WHAT YOU SHOULD DO – The entries below are to be given back exactly, with images excluded.

Collected data entries –
■ ■ ■ ■
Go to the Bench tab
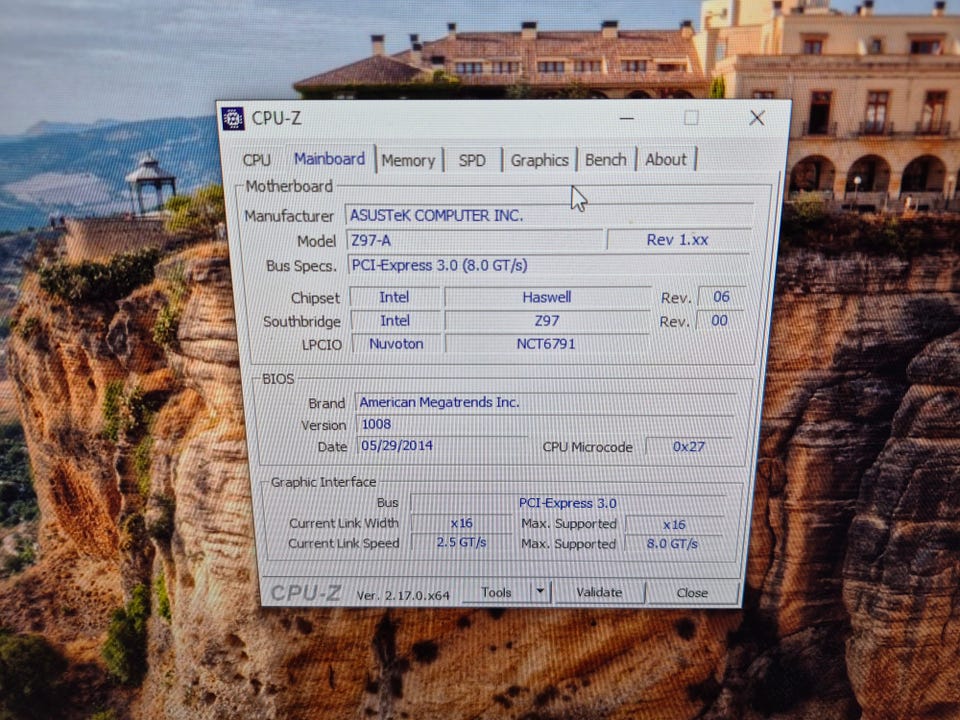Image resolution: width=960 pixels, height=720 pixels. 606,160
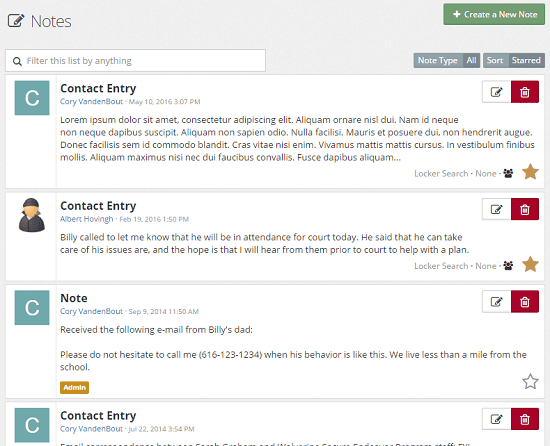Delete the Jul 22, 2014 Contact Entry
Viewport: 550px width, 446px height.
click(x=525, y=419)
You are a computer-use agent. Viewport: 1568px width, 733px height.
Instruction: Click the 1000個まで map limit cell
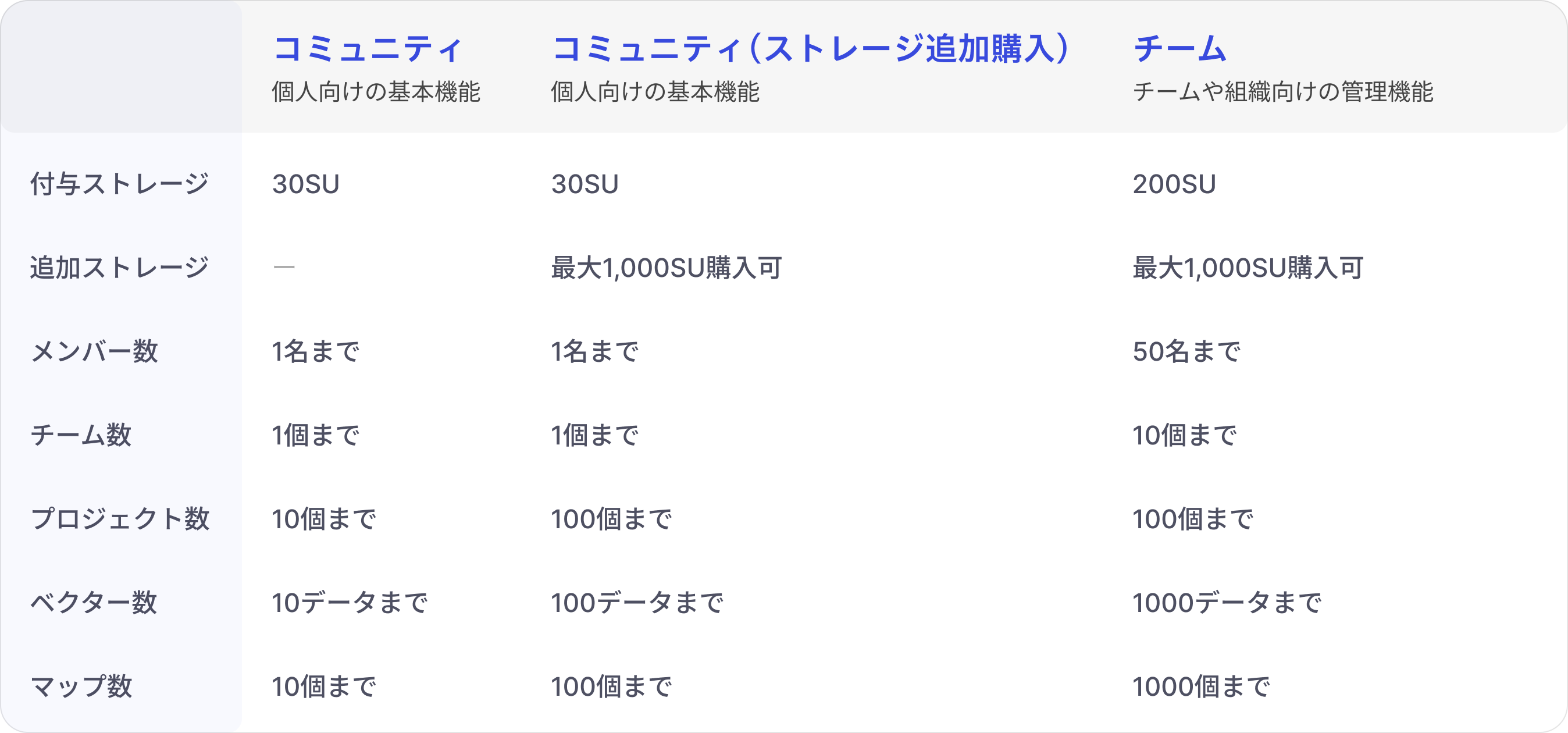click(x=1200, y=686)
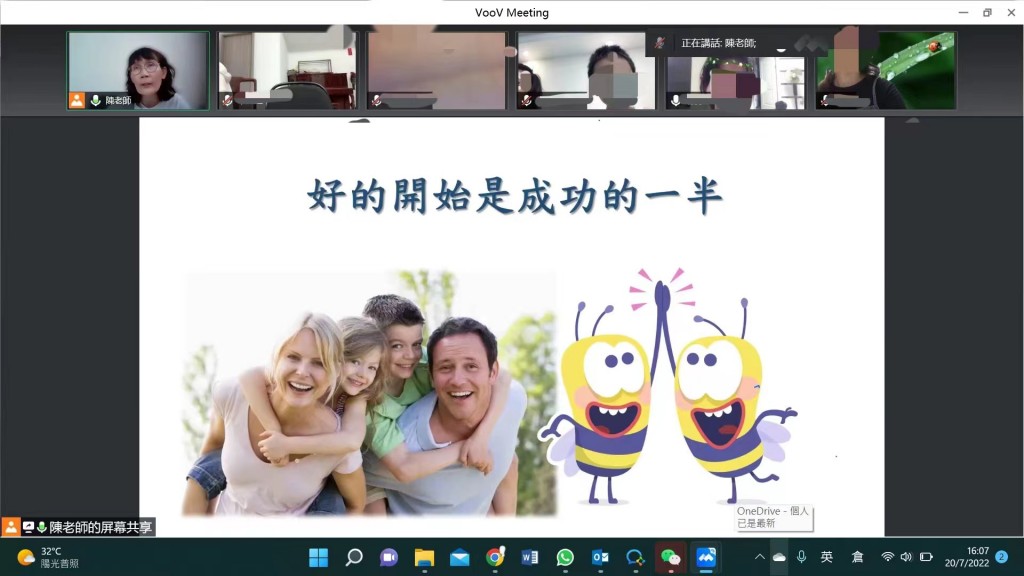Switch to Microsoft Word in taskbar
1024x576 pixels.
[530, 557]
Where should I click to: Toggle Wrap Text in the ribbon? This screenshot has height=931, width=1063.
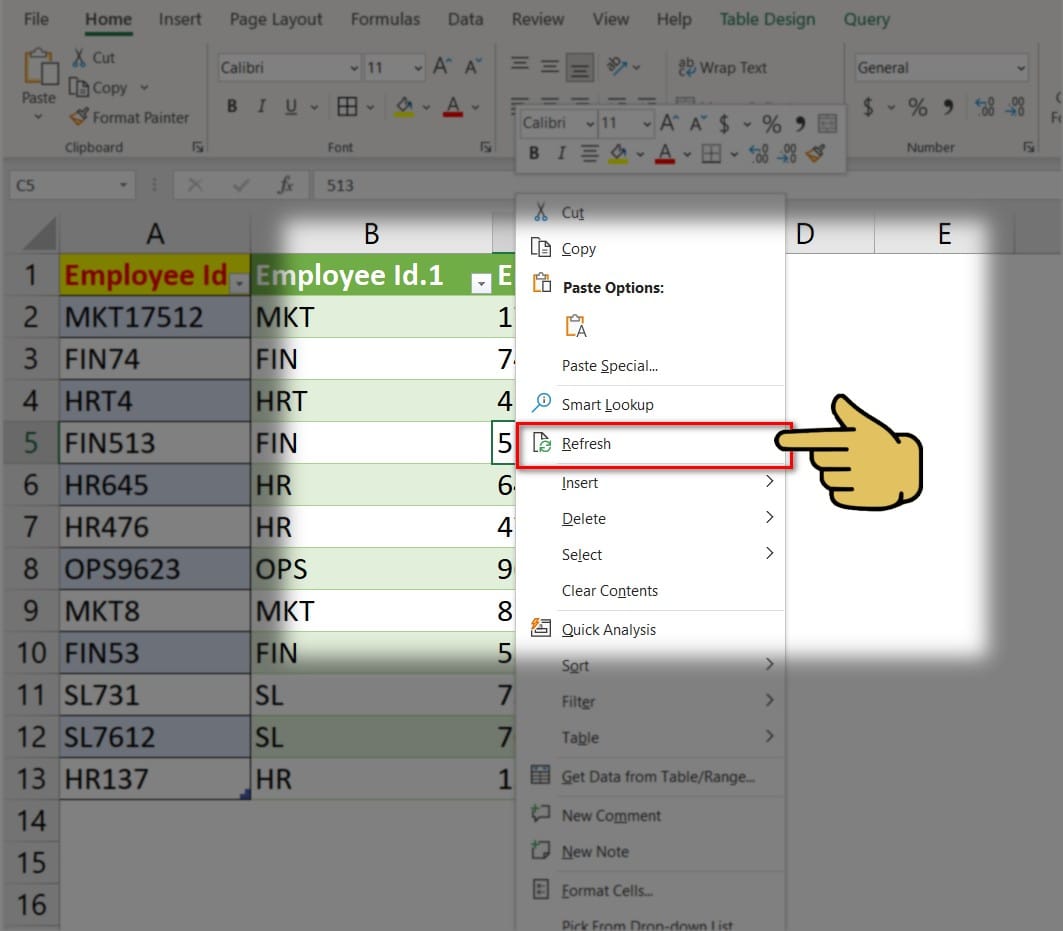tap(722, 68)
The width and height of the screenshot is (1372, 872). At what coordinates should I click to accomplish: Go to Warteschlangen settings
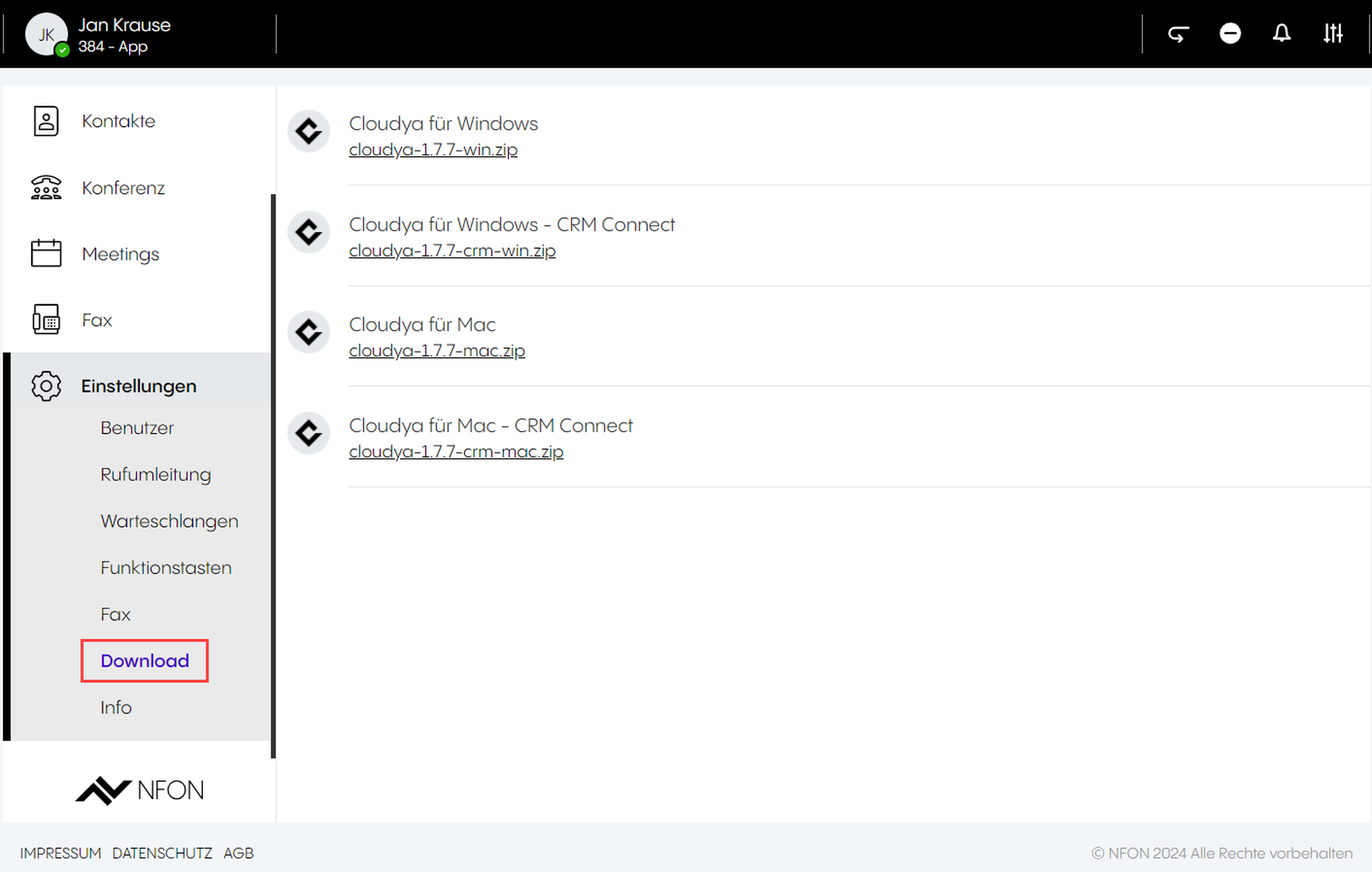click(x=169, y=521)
■ ■ ■ ■
SOLUTION –
Go to the Bench tab
Image resolution: width=960 pixels, height=720 pixels. 606,160
Delete the Jul 22, 2014 Contact Entry
Viewport: 550px width, 446px height.
click(x=525, y=419)
You are a computer-use agent. Viewport: 1568px width, 733px height.
Instruction: Click the 1000個まで map limit cell
click(x=1200, y=686)
Switch to Microsoft Word in taskbar
1024x576 pixels.
[530, 557]
Where should I click to: Toggle Wrap Text in the ribbon? This screenshot has height=931, width=1063.
tap(722, 68)
The width and height of the screenshot is (1372, 872). At what coordinates should I click to accomplish: Go to Warteschlangen settings
click(x=169, y=521)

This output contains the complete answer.